Community Project Grants

Featured Image for Florida Humanities Community Project Grants
(Above) City of Tarpon Springs Department of Arts & Historical Resources received a $5,000 Community Project Grant to support a panel discussion and community conversation following the premiere of the documentary, “Dancing As One: The Greek Community of Tarpon Springs,” created by videographer Kosta Lekkas & director Eleni Christopoulos-Lekkas.

Questions?
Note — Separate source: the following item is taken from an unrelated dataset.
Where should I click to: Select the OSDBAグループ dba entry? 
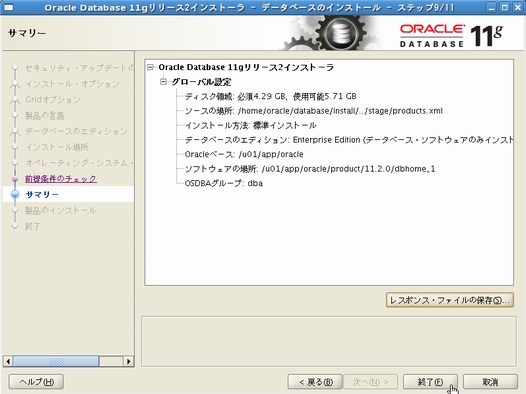[223, 183]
Contact:

Lindsey Morrison
Grants Director
[email protected]
1-727-873-2010

Community Project Grants

Florida Humanities awards grants – known as Community Project Grants – to nonprofit organizations and public institutions across Florida whose projects strengthen vibrant communities and cultures, promote civic engagement, spark thoughtful community dialogue, and reflect on the human experience across the Sunshine State.

These grants are designed to support a vast array of projects. Applicants can request up to $5,000 for proposed projects, which should involve a humanities scholar(s), attract diverse audiences, bring the public together for discussion and exchange, and be free and open to the public (or not cost prohibitive). Please see the Community Project Grant Application Guidelines for more information.

Current Grantees

Looking for grantee forms and resources? Click here to access Event Listing Forms, Contract Change Request Forms, instructions on how to fill out the Final Report, and more!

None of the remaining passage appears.